You read that title. Not “What parts did I order and what struggles did I have” No. “How to hack”, which means we’re damned successful at it,
But not so fast.
Last I reported, the alarm on a board was in a broken state. Every time I’d turn it on, it would scream for service because the siren was missing. I’m not an EE so I still have no idea how it knows, perhaps monitoring resistance?
Either way, I hopped up on a ladder and tore down the old siren.
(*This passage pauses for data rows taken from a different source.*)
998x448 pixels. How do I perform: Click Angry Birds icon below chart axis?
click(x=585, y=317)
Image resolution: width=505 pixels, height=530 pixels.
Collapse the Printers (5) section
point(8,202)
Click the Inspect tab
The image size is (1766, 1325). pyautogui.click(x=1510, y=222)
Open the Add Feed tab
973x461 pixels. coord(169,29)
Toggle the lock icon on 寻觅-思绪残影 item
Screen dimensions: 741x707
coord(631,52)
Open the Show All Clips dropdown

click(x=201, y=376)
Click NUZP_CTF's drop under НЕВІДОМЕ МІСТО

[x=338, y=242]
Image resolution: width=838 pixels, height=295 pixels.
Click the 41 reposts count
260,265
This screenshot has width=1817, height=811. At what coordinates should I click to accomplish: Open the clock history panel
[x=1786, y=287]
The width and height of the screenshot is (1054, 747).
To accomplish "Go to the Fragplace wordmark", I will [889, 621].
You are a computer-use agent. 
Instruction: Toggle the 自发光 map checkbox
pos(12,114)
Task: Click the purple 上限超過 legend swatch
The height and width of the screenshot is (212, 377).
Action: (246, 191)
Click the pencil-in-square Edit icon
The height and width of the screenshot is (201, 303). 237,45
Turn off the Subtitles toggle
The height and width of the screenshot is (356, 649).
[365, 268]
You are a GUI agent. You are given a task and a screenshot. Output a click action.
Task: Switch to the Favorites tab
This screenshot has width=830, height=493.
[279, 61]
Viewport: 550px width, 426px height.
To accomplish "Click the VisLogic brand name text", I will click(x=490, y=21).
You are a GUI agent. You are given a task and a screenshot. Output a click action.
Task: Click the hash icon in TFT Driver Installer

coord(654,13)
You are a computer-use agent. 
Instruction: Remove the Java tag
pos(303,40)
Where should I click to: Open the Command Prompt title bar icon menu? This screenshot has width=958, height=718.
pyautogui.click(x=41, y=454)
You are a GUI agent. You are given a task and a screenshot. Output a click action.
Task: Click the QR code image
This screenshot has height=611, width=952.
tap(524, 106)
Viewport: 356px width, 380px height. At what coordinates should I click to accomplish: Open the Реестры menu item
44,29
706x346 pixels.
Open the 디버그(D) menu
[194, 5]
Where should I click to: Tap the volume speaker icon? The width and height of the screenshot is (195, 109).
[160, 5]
My wife isn’t thrilled because there’s an open hole in the wall right now until I print/buy a cover plate, but whatever.
The EEPROMs showed up and I was ready to go!
I also neglected to take any pictures of the siren on the wall or of the resultant hole, but I did mount it to my alarm system on-a-board:
It’s a bit of a wreck, my system on a board, but I’ve had a hell of a ride doing this with minimal googling and mostly just Duck Duck Go and a ton of luck.
With the siren mounted, I decided to switch the system on.
No More Service Light!
I was pretty excited that the system didn’t show a service light anymore, it means the siren was the cause of the fail and not my tampering with the EEPROM, box tamper switch, or literally tearing out a home security system and slapping it on a piece of 1/2″ plywood.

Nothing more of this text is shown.